YouTube Bans All Anti-Vaccine Content And Boots Prominent Conspiracy Theorists

YouTube banned several prominent anti-vaxxers amid a company-wide crackdown on all anti-vaccine content, The Washington Post reports.

YouTube removed the accounts of high-profile anti-vaxxers like Robert Kennedy Jr. and Joseph Mercola and said it will ban any videos that claim that any vaccine -- not just the Covid shot -- are ineffective or dangerous.

The company previously banned false claims about the Covid vaccine but not videos pushing misinformation about shots for illnesses like measles or chickenpox.

Matt Halprin, YouTube’s vice president of global trust and safety, told the Post that the company did not act sooner because it was focused on combating Covid misinformation but realized that false claims about other vaccines were feeding fears about the Covid shot.

“Developing robust policies takes time,” Halprin said. “We wanted to launch a policy that is comprehensive, enforceable with consistency and adequately addresses the challenge.”

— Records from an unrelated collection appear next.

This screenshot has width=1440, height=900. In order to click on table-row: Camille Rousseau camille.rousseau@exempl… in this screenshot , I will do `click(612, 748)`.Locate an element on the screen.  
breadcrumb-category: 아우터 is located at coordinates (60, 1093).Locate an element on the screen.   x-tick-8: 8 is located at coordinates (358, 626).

Misinformation slowing vaccination:

Experts have long warned that vaccine misinformation, particularly on YouTube, was contributing to falling immunization rates in the United States and other countries.

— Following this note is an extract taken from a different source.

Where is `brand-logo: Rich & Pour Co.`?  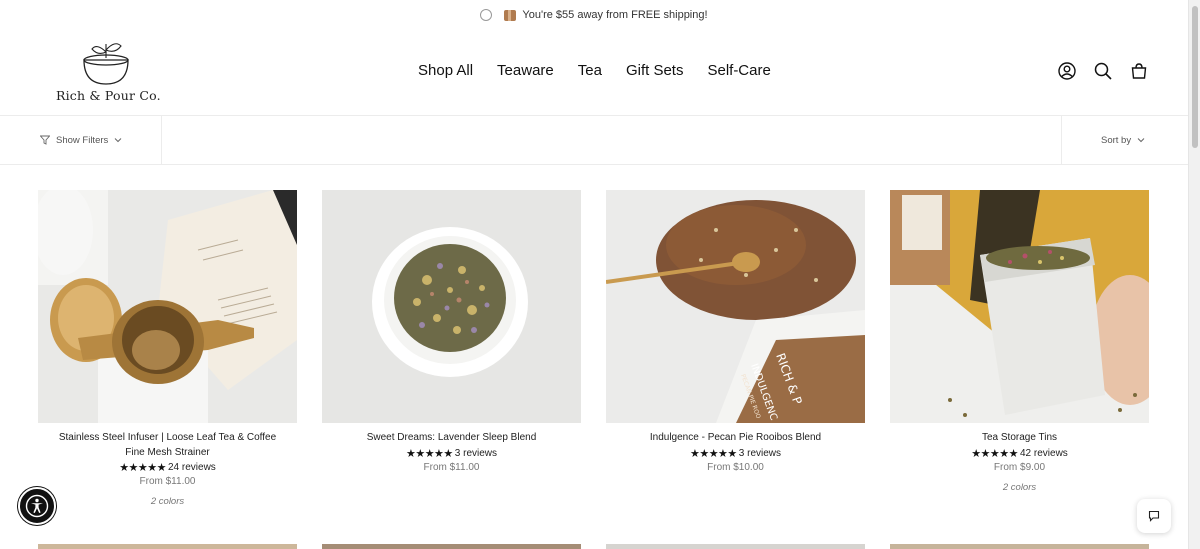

Vaccination rates have slowed in the US, where just 56% of the population has gotten both shots compared to 71% in Canada and 67% in the UK.

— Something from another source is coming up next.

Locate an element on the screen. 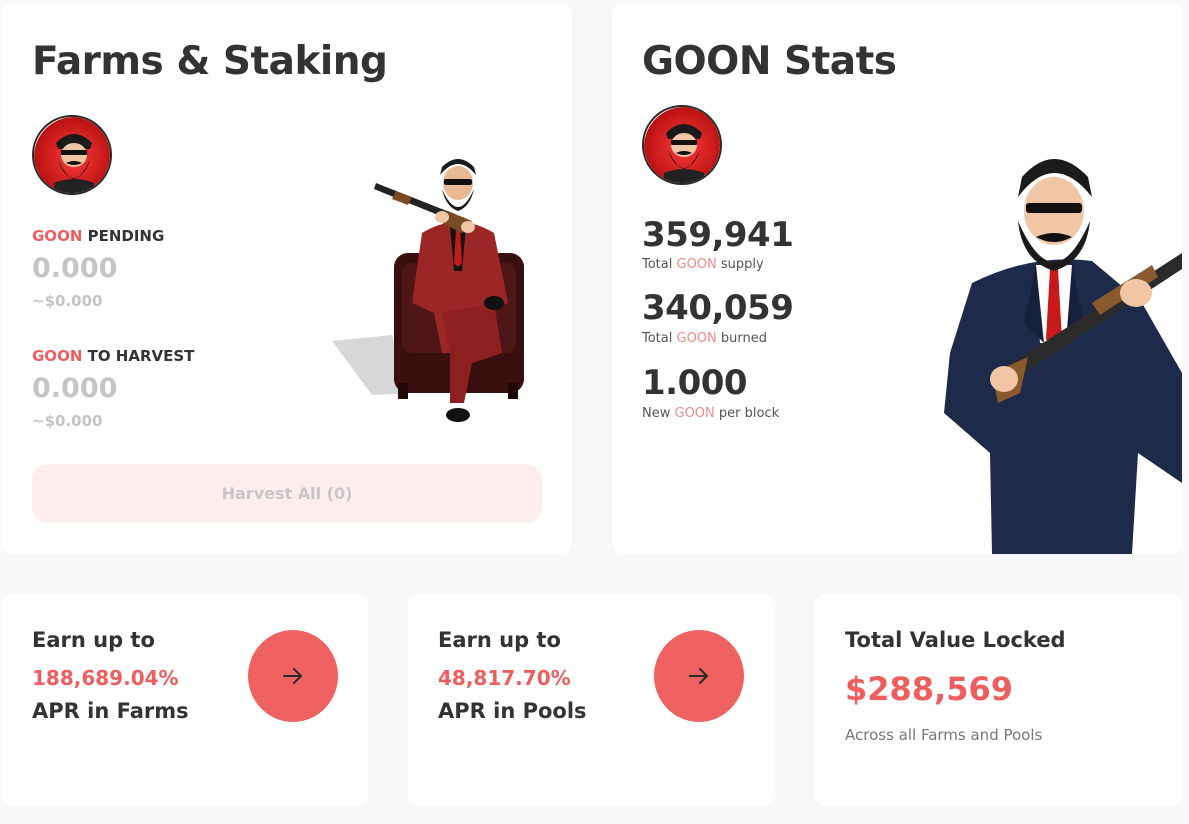  goon-pending-label: GOON PENDING is located at coordinates (98, 236).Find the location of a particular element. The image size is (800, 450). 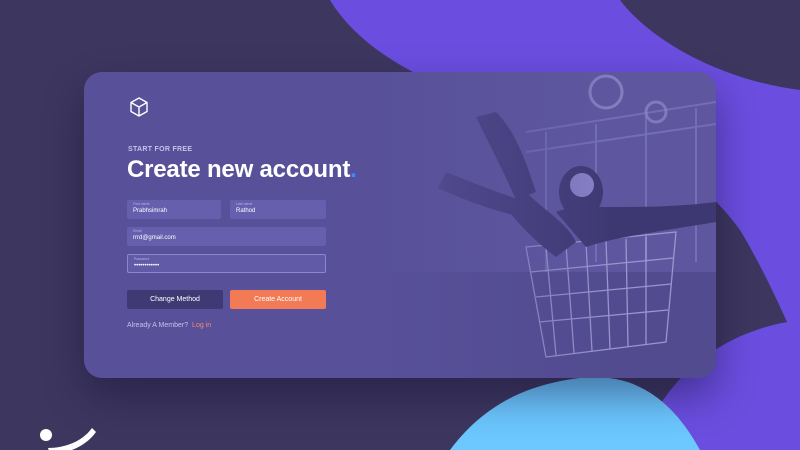

eyebrow-text: START FOR FREE is located at coordinates (160, 150).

Biden over the summer blamed social media companies for contributing to the spread of misinformation and called for them to do more.

What about other social networks?

Facebook banned all vaccine misinformation in the beginning of the year but pages for both Kennedy and Mercola are still up.

Both anti-vaxxers also still have active Twitter accounts.

YouTube will try to sort out differences between anti-vaccine misinformation and people with legitimate medical concerns.

“We’ll remove claims that vaccines are dangerous or cause a lot of health effects, that vaccines cause autism, cancer, infertility or contain microchips,” Halprin said, adding that “at least hundreds” of moderators are working specifically on medical misinformation.